Amstrad Action


Murder On The Atlantic
By Infogrames
Amstrad CPC464

 
Published in Amstrad Action #22

Oh dear, oh dear, oh dear. After having been rather, well, let us say not exactly complimentary about Infogrames' previous releases, I did so want to be able to rave about this latest effort. And... er... Oh dear, oh dear, oh dear...

Murder On The Atlantic is set aboard the ocean-going mega-liner, SS Bourgogne. The action takes place at the end of the 1930s, and some poor chappie by the name of de la Valliere has been rubbed out by one of the voyageurs. Your task, mon cher, is to cherchez la femme (or l'homme) qui have done it.

The screen presents you with a sectional plan of the boat. It isn't exactly brimming over with graphical virtuosity, but simply shows the boat carved up into a number of boxes of varying shapes and sizes. Down on one side, when you first start playing, is a tiny flashing cursor which you can move about using the arrow keys. This is your position.

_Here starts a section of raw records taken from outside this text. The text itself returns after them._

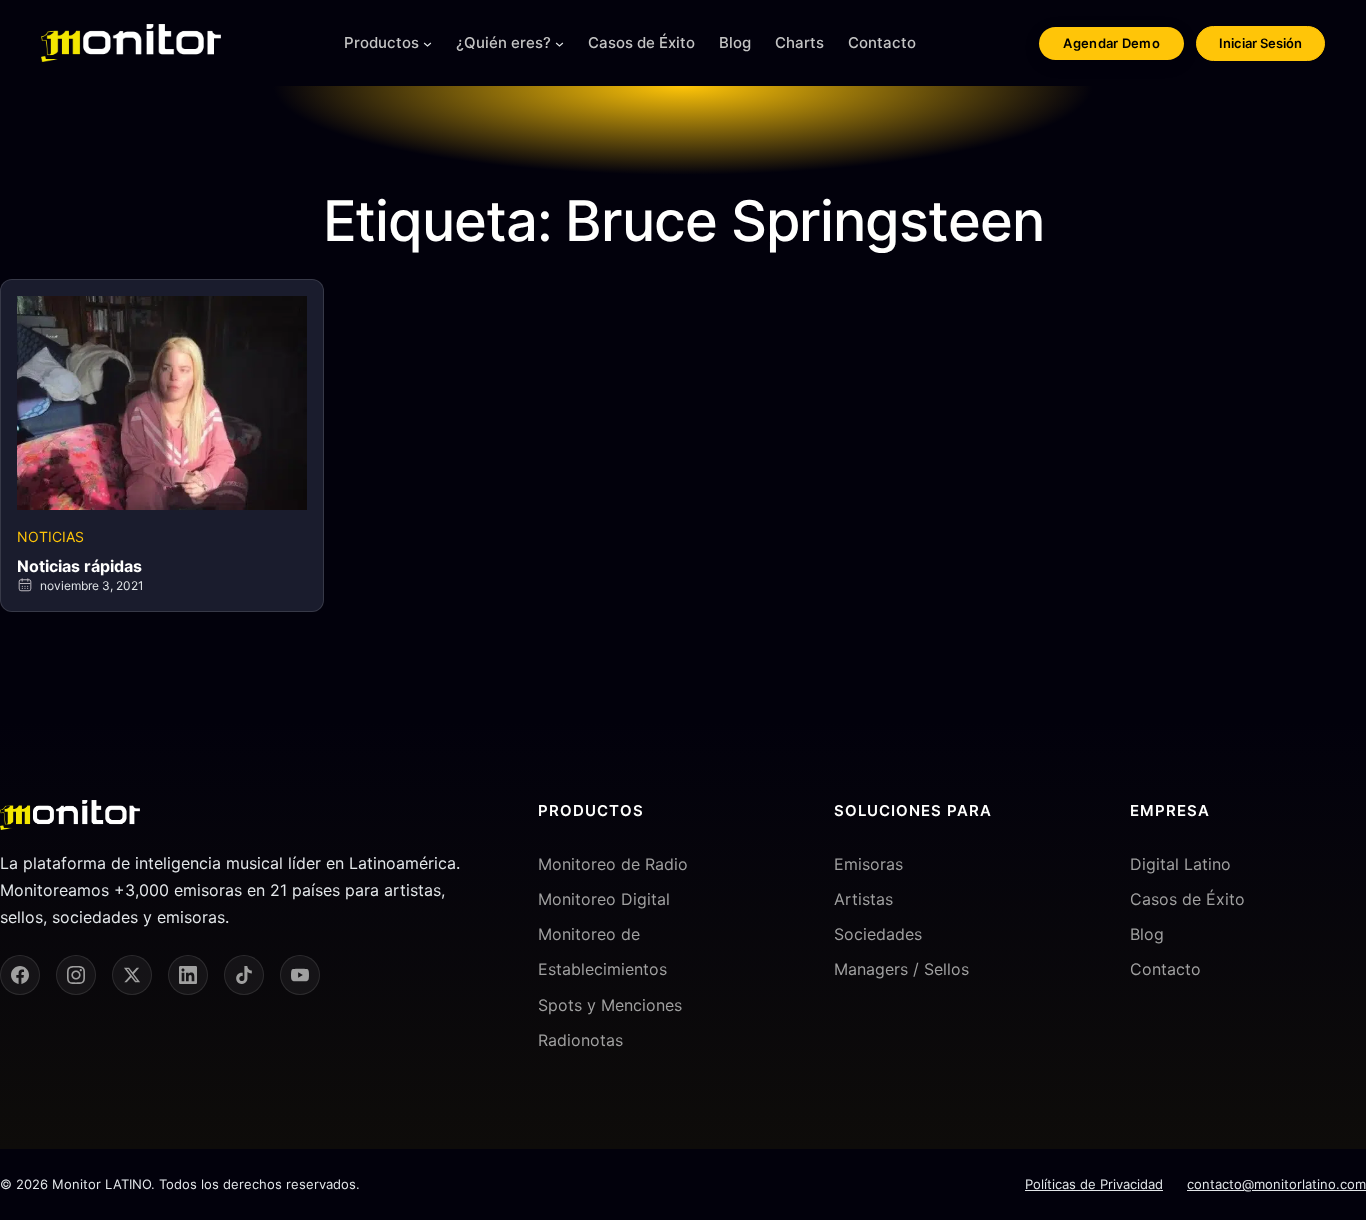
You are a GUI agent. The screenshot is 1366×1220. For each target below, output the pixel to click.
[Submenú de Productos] (427, 43)
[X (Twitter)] (132, 975)
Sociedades (878, 934)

Of course just moving a little blob about the screen would not a Number 1 Game make, so what you must do is press the Copy (display) key followed by the F (examine) key, whereupon a little graphical picture of your location flashes onto a small window below the boat and, in another window alongside, you get a brief text description.

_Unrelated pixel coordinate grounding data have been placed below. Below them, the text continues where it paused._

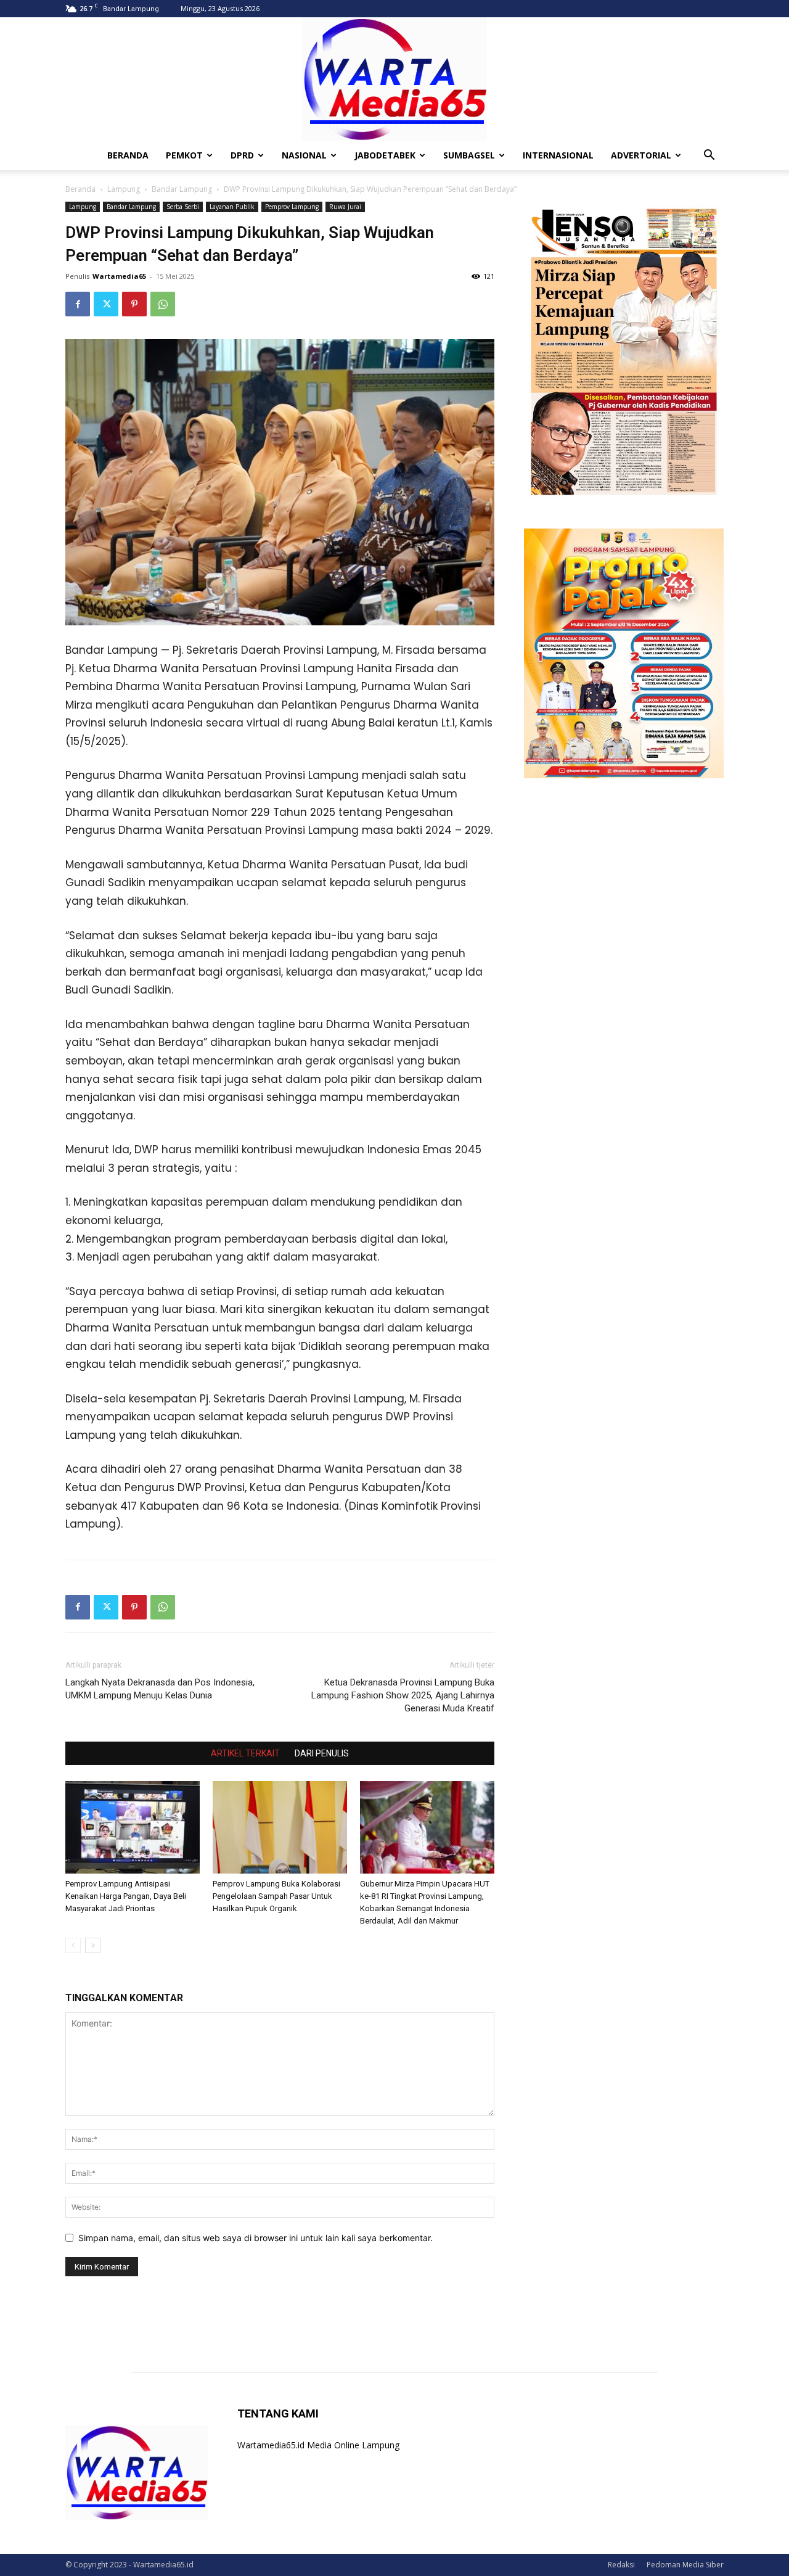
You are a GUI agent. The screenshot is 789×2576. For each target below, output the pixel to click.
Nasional (304, 155)
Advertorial (641, 155)
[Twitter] (106, 304)
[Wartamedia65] (394, 79)
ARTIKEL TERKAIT (245, 1753)
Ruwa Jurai (345, 206)
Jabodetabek (384, 155)
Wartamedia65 (119, 276)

Ninety-five percent of the time, this text description reads "There is Nothing".

Other commands (and I give you all of them) are: R - look at characters - there are quite a few of these, and each one is represented by a rather snappy little digitized cameo portrait. There's even one of Captain Haddock from the Tintin books (surely a breach of copyright or trademark there).

O opens things, A (action/autopsy) performs certain pre-programmed actions, or in some cases (where bodies are concerned) an autopsy. I (interrogate) elicits statements from some of the characters, P gives you a list of pics of the cast (halted by pressing CLR), and ESC... escapes.

With these at your command, you manoeuvre your flashing cursor about the ship (waiting at lift shafts, where you call the lift by pressing the up-arrow), looking, interrogating and finding things. All the time you would need to be taking notes so that eventually you can piece together all the evidence and point your finger at the criminal(s).

So what's wrong? Why is such a good game idea (which it is) not such a great game?

Well, the first thing is that Murder On The Atlantic is appallingly programmed - in Basic, I suspect. The main display at which you stare as you move about is devastatingly uninteresting and could have done with a bit of attention from a good graphic artist. The textual responses are for the most part extremely brief - the program accesses the disk to load in most of them, so I can't imagine why there couldn't have been more. Incidentally, this access point is pretty significant if you've got a 464 without disk drive - there is a tape version, but quite frankly, I wouldn't want to touch it - another example of poor program design. Finally, there is very little true interaction between the game and the player: for the most part, you simply press a button and receive a brief textual message. What fun there is in the game comes from your own efforts at deduction rather than from what you're seeing on screen.

The game comes with all sorts of bumpf in the package - ink cartridges, visiting cards, a piece of string, rather after the Infocom style of presentation. Alas, the packaging is where all comparison ends. Even then, I'd rather have had just one good manual than, for example, a slip of paper with words "My honeybun, I will see you tonight for you know what at the usual place. M" written on it. The manual is clumsily translated and, in parts, unclear as to how you should actually play the game.

However, in the final analysis it's the programming that lets this idea down. The game itself doesn't really do any work at all - it simply allows you to discover a series of facts which you then have to piece together. I can appreciate that the deductive process can be quite intriguing, but people buy computer games in order to see exciting and interesting things happening on the screen, not in their own heads.

Things would be different if. for example, there were a parser that enabled you to communicate properly with the suspects, or if there were a complex screen display showing things happening in different areas of the ship. As it is, the player has to do all the work and the computer just behaves like a filing cabinet. Compare this with Arkham Manor (previewed elsewhere in this month's issue) - a game that gives you information, a ram notebook, animated graphics, and even your own newspaper.

This game reminds me of the days when home computers were just taking off in this country - when people were happy to type in simple game listings from magazines (or buy them on tape from the classified ads) for the thrill of seeing their computers do anything more than display "Syntax error" or work out biorhythms. Good ideas were legion but the market simply didn't have the programming expertise to turn out the sort of stuff we expect nowadays. The French have tremendous enthusiasm for home computing - and for l'Amstrad in particular at the moment but this title at least would seem to suggest that they still have quite a way to go on the programming side.